**DIRECTIONS**: Your task is to repeat the entries underneath exactly, minus the pictures.

Recorded data:
========================================================================
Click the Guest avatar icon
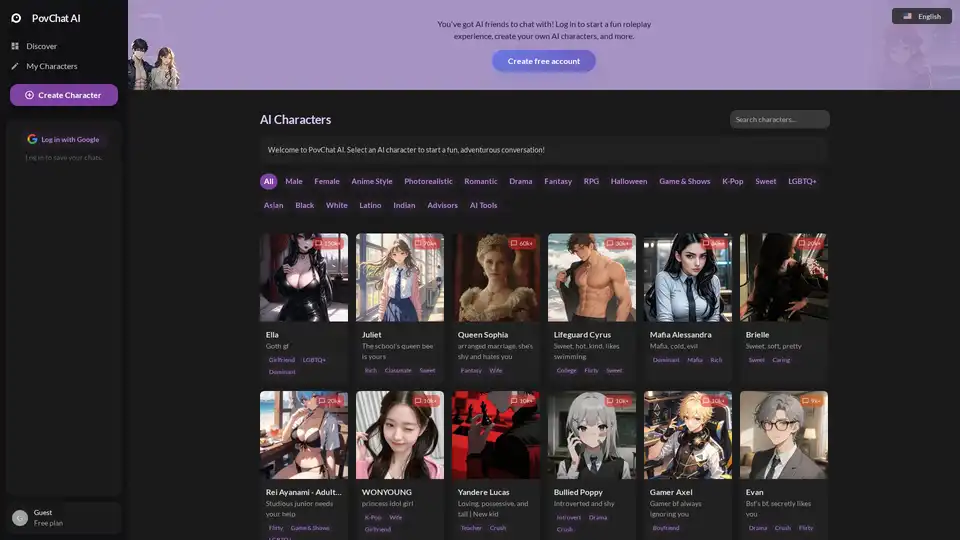960x540 pixels. (x=20, y=517)
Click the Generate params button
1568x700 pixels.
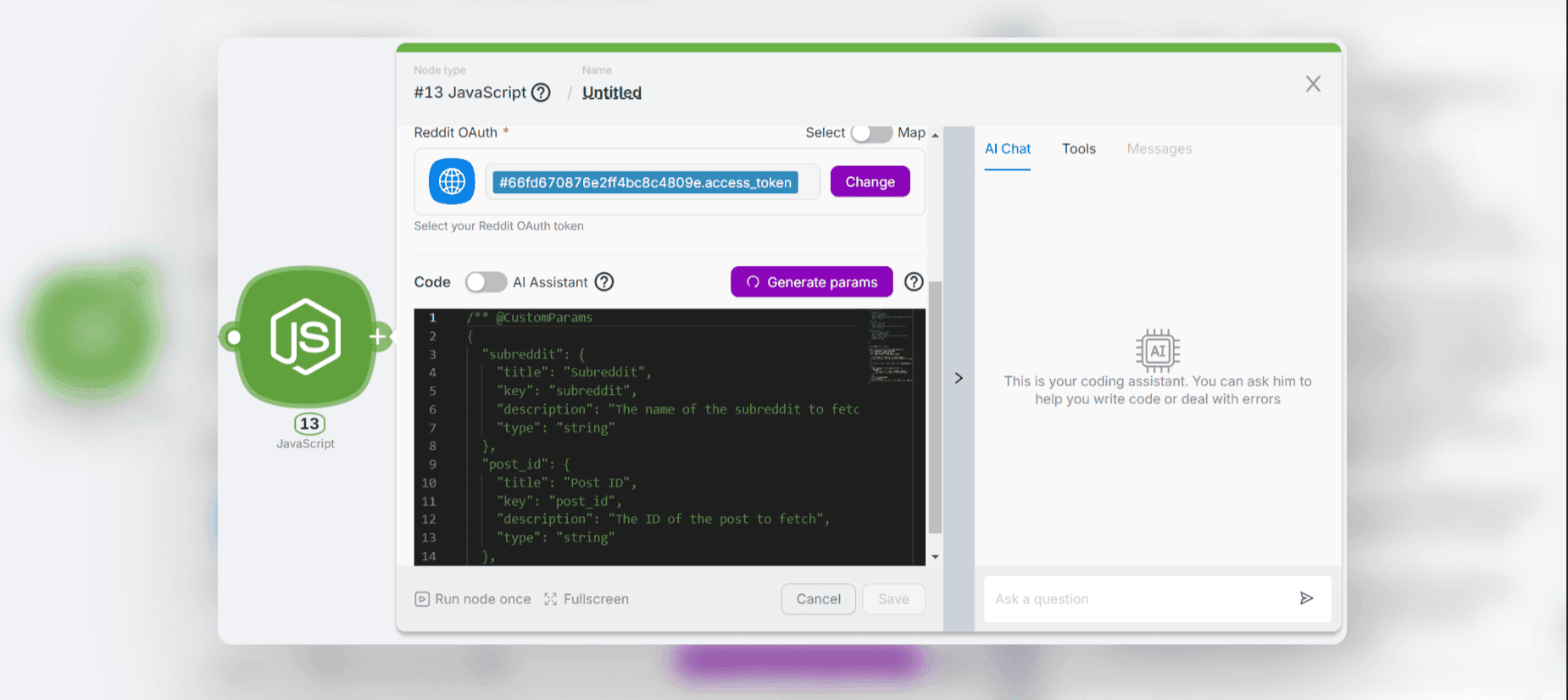tap(811, 282)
========================================================================
**YOUR RESPONSE**:
Click the Guest avatar icon
960x540 pixels. (x=20, y=517)
Click the Generate params button
1568x700 pixels.
tap(811, 282)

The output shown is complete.